Problem to solve — Print only the lines running from the line with "You are a computer-use" to the final line below, both included, exactly as written and without the pictures.

*** Opening Exercise data ***

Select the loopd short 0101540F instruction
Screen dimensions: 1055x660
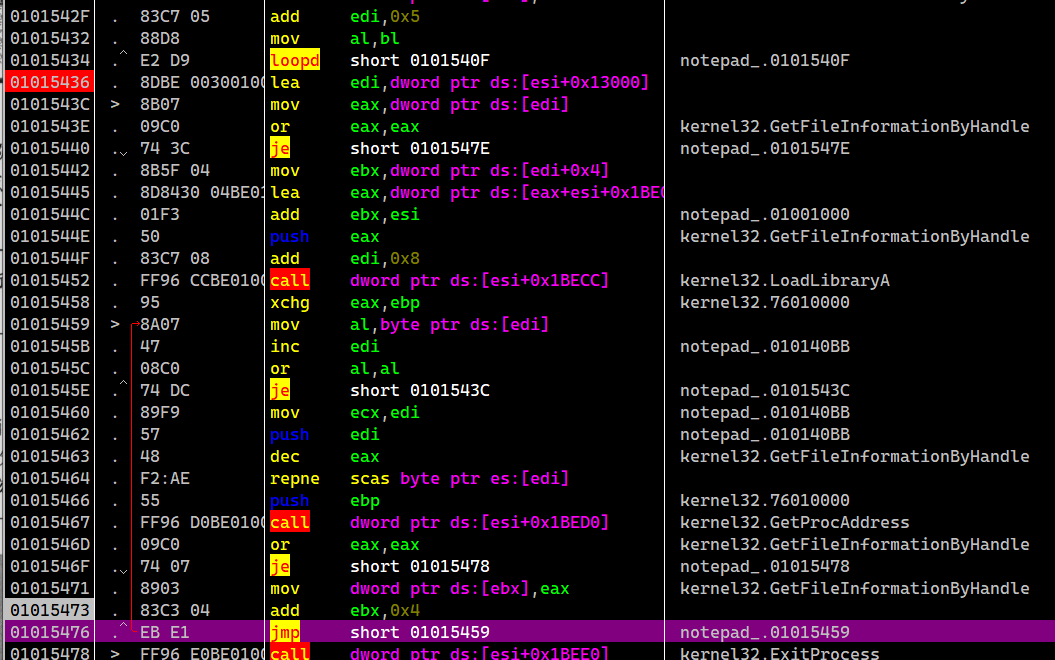419,60
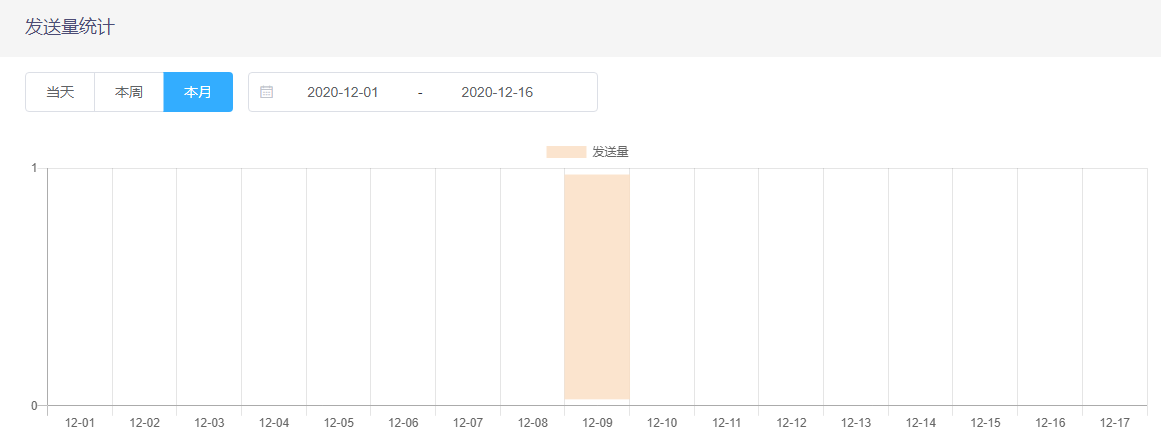The height and width of the screenshot is (445, 1161).
Task: Click the 12-11 x-axis label
Action: click(x=727, y=423)
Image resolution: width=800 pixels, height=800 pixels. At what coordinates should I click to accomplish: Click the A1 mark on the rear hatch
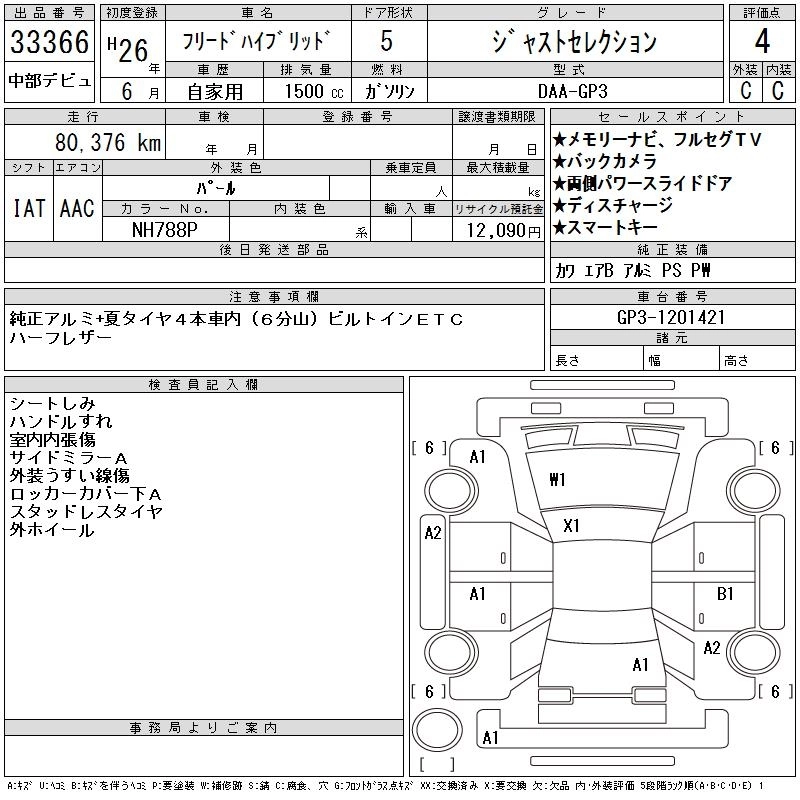tap(640, 664)
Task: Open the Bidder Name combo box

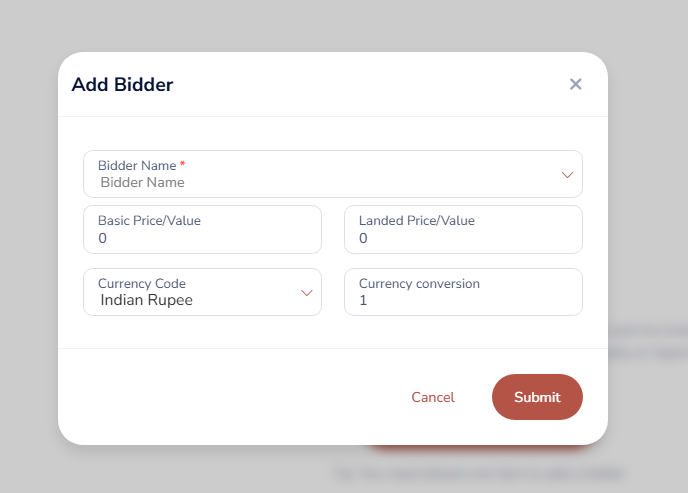Action: (320, 182)
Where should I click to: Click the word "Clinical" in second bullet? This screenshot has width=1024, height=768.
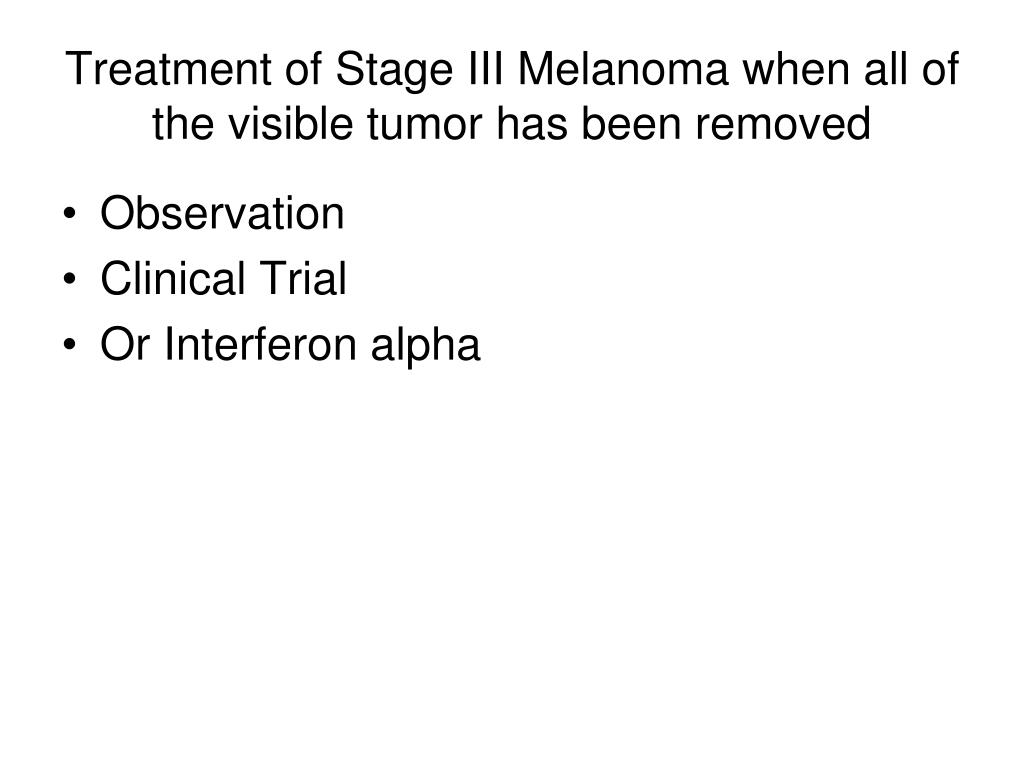pos(172,278)
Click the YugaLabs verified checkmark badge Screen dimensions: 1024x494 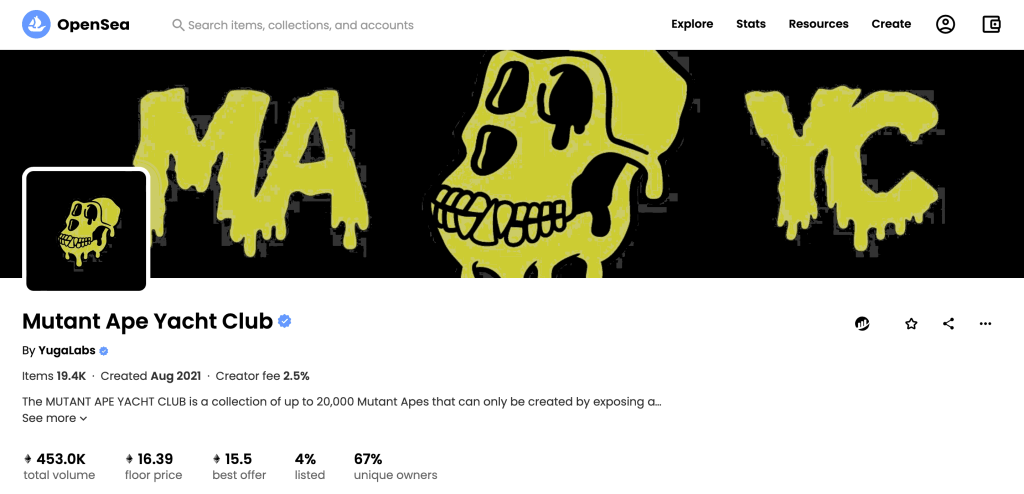click(x=104, y=351)
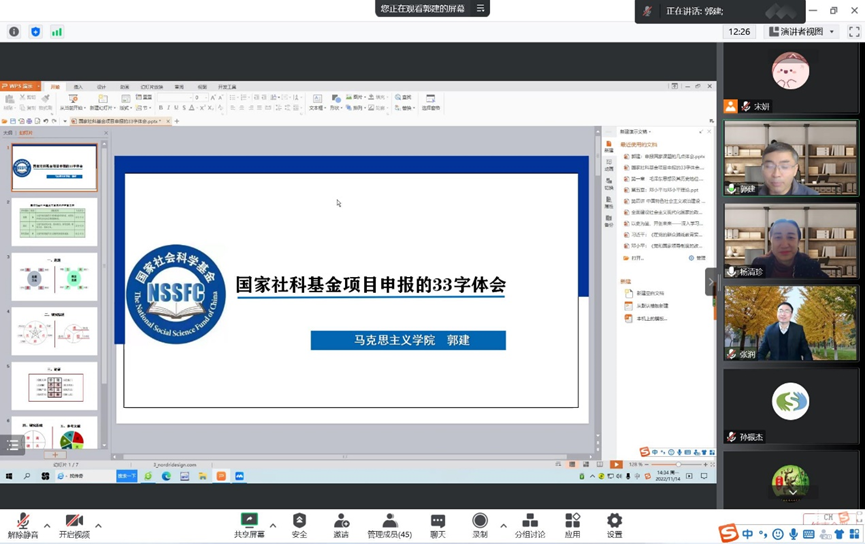Collapse the participant video sidebar
Screen dimensions: 865x544
(711, 282)
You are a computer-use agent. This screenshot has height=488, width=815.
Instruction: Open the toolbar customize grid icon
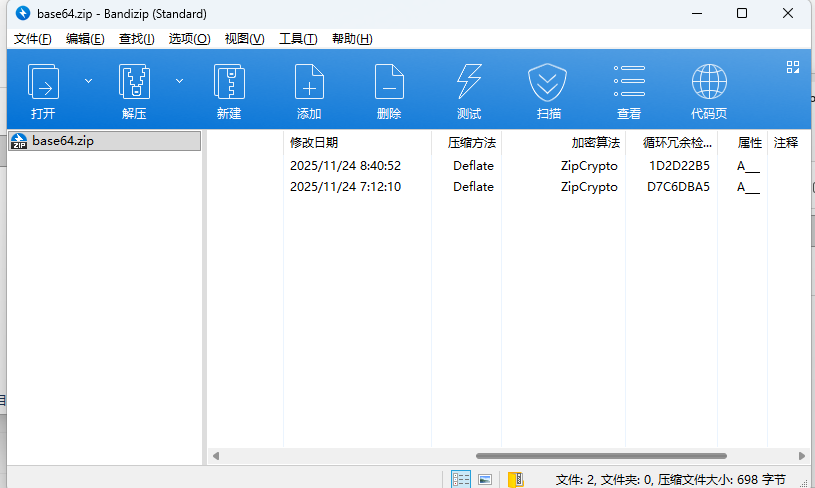[793, 67]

*** Closing Exercise data ***

Solution for this problem —
You are a computer-use agent. This screenshot has height=488, width=815.
Instruction: Open the toolbar customize grid icon
[793, 67]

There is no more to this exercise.